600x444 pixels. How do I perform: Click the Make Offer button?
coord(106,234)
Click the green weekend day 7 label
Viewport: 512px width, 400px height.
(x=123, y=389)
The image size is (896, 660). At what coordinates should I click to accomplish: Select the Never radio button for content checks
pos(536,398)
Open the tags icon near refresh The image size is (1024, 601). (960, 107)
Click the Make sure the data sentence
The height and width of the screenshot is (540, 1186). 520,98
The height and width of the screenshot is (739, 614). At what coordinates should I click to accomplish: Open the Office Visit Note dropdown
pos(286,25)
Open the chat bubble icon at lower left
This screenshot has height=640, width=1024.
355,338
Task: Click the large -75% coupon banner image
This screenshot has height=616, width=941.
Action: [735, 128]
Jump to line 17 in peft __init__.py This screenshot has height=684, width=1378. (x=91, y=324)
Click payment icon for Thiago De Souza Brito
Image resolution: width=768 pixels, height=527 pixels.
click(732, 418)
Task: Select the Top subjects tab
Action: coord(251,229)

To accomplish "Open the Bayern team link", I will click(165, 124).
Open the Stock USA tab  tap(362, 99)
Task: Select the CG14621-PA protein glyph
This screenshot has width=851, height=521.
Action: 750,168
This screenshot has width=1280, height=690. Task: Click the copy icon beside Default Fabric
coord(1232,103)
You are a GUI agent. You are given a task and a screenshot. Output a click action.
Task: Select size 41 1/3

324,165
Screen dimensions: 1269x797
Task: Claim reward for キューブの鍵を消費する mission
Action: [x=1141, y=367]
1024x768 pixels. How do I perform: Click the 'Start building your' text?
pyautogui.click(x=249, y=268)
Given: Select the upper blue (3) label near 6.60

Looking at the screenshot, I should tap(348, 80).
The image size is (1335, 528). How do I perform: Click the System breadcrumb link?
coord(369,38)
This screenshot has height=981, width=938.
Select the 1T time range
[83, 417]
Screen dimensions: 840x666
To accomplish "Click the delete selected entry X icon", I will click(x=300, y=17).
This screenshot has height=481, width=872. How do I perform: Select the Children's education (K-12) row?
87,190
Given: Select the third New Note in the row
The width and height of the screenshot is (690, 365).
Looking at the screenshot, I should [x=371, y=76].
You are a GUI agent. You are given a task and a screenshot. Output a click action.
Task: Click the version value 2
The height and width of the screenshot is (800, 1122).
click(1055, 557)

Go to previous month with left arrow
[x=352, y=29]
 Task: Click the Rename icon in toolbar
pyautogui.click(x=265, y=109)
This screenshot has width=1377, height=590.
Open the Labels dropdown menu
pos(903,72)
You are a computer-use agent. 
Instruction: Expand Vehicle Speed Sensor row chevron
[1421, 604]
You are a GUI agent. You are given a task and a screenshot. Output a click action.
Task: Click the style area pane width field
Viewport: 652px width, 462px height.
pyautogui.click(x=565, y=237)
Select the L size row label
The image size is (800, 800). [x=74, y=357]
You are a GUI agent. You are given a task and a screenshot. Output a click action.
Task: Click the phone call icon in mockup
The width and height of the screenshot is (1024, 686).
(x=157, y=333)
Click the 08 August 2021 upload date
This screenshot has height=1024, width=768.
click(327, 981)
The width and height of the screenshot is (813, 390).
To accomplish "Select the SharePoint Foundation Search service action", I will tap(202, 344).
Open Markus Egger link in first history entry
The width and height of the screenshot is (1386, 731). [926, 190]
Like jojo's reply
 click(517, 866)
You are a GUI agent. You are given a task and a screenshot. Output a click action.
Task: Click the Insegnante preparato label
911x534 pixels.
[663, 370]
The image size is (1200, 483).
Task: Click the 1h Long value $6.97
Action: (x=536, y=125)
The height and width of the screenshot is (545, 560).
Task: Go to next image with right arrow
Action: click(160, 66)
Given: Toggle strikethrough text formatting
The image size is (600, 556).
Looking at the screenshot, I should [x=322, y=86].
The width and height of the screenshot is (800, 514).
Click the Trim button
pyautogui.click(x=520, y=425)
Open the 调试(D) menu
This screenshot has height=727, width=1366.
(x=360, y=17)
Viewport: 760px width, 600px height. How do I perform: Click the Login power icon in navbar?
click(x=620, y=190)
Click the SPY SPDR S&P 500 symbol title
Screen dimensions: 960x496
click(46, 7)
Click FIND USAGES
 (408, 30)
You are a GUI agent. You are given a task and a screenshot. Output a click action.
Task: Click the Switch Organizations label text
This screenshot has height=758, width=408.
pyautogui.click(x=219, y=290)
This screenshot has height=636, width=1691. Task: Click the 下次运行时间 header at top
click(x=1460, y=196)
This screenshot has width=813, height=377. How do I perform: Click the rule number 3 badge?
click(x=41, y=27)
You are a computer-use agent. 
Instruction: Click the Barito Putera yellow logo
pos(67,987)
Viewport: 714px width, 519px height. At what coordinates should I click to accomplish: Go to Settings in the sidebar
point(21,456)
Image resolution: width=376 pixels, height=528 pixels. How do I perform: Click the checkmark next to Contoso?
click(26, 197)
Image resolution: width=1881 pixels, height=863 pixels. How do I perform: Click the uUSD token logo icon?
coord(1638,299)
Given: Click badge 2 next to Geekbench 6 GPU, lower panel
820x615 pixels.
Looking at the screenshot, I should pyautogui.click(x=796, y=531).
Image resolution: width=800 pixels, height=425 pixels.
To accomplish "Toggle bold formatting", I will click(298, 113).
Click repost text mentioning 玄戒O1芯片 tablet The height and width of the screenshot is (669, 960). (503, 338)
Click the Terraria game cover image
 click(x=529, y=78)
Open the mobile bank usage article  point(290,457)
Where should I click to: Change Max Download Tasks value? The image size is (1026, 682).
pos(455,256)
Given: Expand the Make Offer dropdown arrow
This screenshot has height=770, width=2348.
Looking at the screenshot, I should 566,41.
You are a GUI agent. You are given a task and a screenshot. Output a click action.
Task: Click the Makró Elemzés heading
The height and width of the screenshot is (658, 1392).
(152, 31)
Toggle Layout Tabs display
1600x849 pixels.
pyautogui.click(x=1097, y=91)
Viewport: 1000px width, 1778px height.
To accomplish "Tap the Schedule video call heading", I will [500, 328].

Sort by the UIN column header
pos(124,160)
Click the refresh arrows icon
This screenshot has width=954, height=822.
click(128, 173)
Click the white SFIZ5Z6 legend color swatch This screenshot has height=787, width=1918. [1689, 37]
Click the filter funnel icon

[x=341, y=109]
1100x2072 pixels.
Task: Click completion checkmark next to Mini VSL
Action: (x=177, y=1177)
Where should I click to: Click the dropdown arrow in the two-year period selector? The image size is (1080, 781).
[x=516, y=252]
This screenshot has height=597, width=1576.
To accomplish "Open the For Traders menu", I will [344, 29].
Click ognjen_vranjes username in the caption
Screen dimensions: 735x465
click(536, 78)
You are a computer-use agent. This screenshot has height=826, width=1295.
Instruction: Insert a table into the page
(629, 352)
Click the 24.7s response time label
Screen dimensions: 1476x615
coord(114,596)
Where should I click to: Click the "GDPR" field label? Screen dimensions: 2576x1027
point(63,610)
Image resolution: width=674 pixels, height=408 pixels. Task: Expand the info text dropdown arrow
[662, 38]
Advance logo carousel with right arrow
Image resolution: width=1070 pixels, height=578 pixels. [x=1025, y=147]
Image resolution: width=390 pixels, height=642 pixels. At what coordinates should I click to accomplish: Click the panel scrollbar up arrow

◆ Task directions
Once you have read the records, output each one exactly as written.

◆ Solution to this exercise
600x444 pixels. How do I perform: Click the Make Offer button?
coord(106,234)
Click the green weekend day 7 label
Viewport: 512px width, 400px height.
(x=123, y=389)
The image size is (896, 660). At what coordinates should I click to accomplish: Select the Never radio button for content checks
pos(536,398)
Open the tags icon near refresh The image size is (1024, 601). (960, 107)
Click the Make sure the data sentence
The height and width of the screenshot is (540, 1186). 520,98
The height and width of the screenshot is (739, 614). At what coordinates should I click to accomplish: Open the Office Visit Note dropdown
pos(286,25)
Open the chat bubble icon at lower left
This screenshot has height=640, width=1024.
355,338
Task: Click the large -75% coupon banner image
This screenshot has height=616, width=941.
Action: [735, 128]
Jump to line 17 in peft __init__.py This screenshot has height=684, width=1378. (x=91, y=324)
Click payment icon for Thiago De Souza Brito
Image resolution: width=768 pixels, height=527 pixels.
click(732, 418)
Task: Select the Top subjects tab
Action: coord(251,229)

To accomplish "Open the Bayern team link", I will click(165, 124).
Open the Stock USA tab  tap(362, 99)
Task: Select the CG14621-PA protein glyph
This screenshot has width=851, height=521.
Action: 750,168
This screenshot has width=1280, height=690. Task: Click the copy icon beside Default Fabric
coord(1232,103)
You are a GUI agent. You are given a task and a screenshot. Output a click action.
Task: Select size 41 1/3

324,165
Screen dimensions: 1269x797
Task: Claim reward for キューブの鍵を消費する mission
Action: [x=1141, y=367]
1024x768 pixels. How do I perform: Click the 'Start building your' text?
pyautogui.click(x=249, y=268)
Given: Select the upper blue (3) label near 6.60

Looking at the screenshot, I should tap(348, 80).
The image size is (1335, 528). How do I perform: Click the System breadcrumb link?
coord(369,38)
This screenshot has height=981, width=938.
Select the 1T time range
[83, 417]
Screen dimensions: 840x666
To accomplish "Click the delete selected entry X icon", I will click(x=300, y=17).
This screenshot has height=481, width=872. How do I perform: Select the Children's education (K-12) row?
87,190
Given: Select the third New Note in the row
The width and height of the screenshot is (690, 365).
Looking at the screenshot, I should [x=371, y=76].
You are a GUI agent. You are given a task and a screenshot. Output a click action.
Task: Click the version value 2
The height and width of the screenshot is (800, 1122).
click(1055, 557)

Go to previous month with left arrow
[x=352, y=29]
 Task: Click the Rename icon in toolbar
pyautogui.click(x=265, y=109)
This screenshot has width=1377, height=590.
Open the Labels dropdown menu
pos(903,72)
You are a computer-use agent. 
Instruction: Expand Vehicle Speed Sensor row chevron
[1421, 604]
You are a GUI agent. You are given a task and a screenshot. Output a click action.
Task: Click the style area pane width field
Viewport: 652px width, 462px height.
pyautogui.click(x=565, y=237)
Select the L size row label
The image size is (800, 800). [x=74, y=357]
You are a GUI agent. You are given a task and a screenshot. Output a click action.
Task: Click the phone call icon in mockup
The width and height of the screenshot is (1024, 686).
(x=157, y=333)
Click the 08 August 2021 upload date
This screenshot has height=1024, width=768.
click(327, 981)
The width and height of the screenshot is (813, 390).
To accomplish "Select the SharePoint Foundation Search service action", I will tap(202, 344).
Open Markus Egger link in first history entry
The width and height of the screenshot is (1386, 731). [926, 190]
Like jojo's reply
 click(517, 866)
You are a GUI agent. You are given a task and a screenshot. Output a click action.
Task: Click the Insegnante preparato label
911x534 pixels.
[663, 370]
The image size is (1200, 483).
Task: Click the 1h Long value $6.97
Action: (x=536, y=125)
The height and width of the screenshot is (545, 560).
Task: Go to next image with right arrow
Action: click(160, 66)
Given: Toggle strikethrough text formatting
The image size is (600, 556).
Looking at the screenshot, I should [x=322, y=86].
The width and height of the screenshot is (800, 514).
Click the Trim button
pyautogui.click(x=520, y=425)
Open the 调试(D) menu
This screenshot has height=727, width=1366.
(x=360, y=17)
Viewport: 760px width, 600px height. How do I perform: Click the Login power icon in navbar?
click(x=620, y=190)
Click the SPY SPDR S&P 500 symbol title
Screen dimensions: 960x496
click(46, 7)
Click FIND USAGES
 (408, 30)
You are a GUI agent. You are given a task and a screenshot. Output a click action.
Task: Click the Switch Organizations label text
This screenshot has height=758, width=408.
pyautogui.click(x=219, y=290)
This screenshot has height=636, width=1691. Task: Click the 下次运行时间 header at top
click(x=1460, y=196)
This screenshot has width=813, height=377. How do I perform: Click the rule number 3 badge?
click(x=41, y=27)
You are a computer-use agent. 
Instruction: Click the Barito Putera yellow logo
pos(67,987)
Viewport: 714px width, 519px height. At what coordinates should I click to accomplish: Go to Settings in the sidebar
point(21,456)
Image resolution: width=376 pixels, height=528 pixels. How do I perform: Click the checkmark next to Contoso?
click(26, 197)
Image resolution: width=1881 pixels, height=863 pixels. How do I perform: Click the uUSD token logo icon?
coord(1638,299)
Given: Click badge 2 next to Geekbench 6 GPU, lower panel
820x615 pixels.
Looking at the screenshot, I should pyautogui.click(x=796, y=531).
Image resolution: width=800 pixels, height=425 pixels.
To accomplish "Toggle bold formatting", I will click(298, 113).
Click repost text mentioning 玄戒O1芯片 tablet The height and width of the screenshot is (669, 960). (503, 338)
Click the Terraria game cover image
 click(x=529, y=78)
Open the mobile bank usage article  point(290,457)
Where should I click to: Change Max Download Tasks value? The image size is (1026, 682).
pos(455,256)
Given: Expand the Make Offer dropdown arrow
This screenshot has height=770, width=2348.
Looking at the screenshot, I should 566,41.
You are a GUI agent. You are given a task and a screenshot. Output a click action.
Task: Click the Makró Elemzés heading
The height and width of the screenshot is (658, 1392).
(152, 31)
Toggle Layout Tabs display
1600x849 pixels.
pyautogui.click(x=1097, y=91)
Viewport: 1000px width, 1778px height.
To accomplish "Tap the Schedule video call heading", I will [500, 328].

Sort by the UIN column header
pos(124,160)
Click the refresh arrows icon
This screenshot has width=954, height=822.
click(128, 173)
Click the white SFIZ5Z6 legend color swatch This screenshot has height=787, width=1918. [1689, 37]
Click the filter funnel icon

[x=341, y=109]
1100x2072 pixels.
Task: Click completion checkmark next to Mini VSL
Action: (x=177, y=1177)
Where should I click to: Click the dropdown arrow in the two-year period selector? The image size is (1080, 781).
[x=516, y=252]
This screenshot has height=597, width=1576.
To accomplish "Open the For Traders menu", I will [344, 29].
Click ognjen_vranjes username in the caption
Screen dimensions: 735x465
click(536, 78)
You are a computer-use agent. This screenshot has height=826, width=1295.
Instruction: Insert a table into the page
(629, 352)
Click the 24.7s response time label
Screen dimensions: 1476x615
coord(114,596)
Where should I click to: Click the "GDPR" field label? Screen dimensions: 2576x1027
point(63,610)
Image resolution: width=674 pixels, height=408 pixels. Task: Expand the info text dropdown arrow
[662, 38]
Advance logo carousel with right arrow
Image resolution: width=1070 pixels, height=578 pixels. [x=1025, y=147]
Image resolution: width=390 pixels, height=642 pixels. At what coordinates should I click to accomplish: Click the panel scrollbar up arrow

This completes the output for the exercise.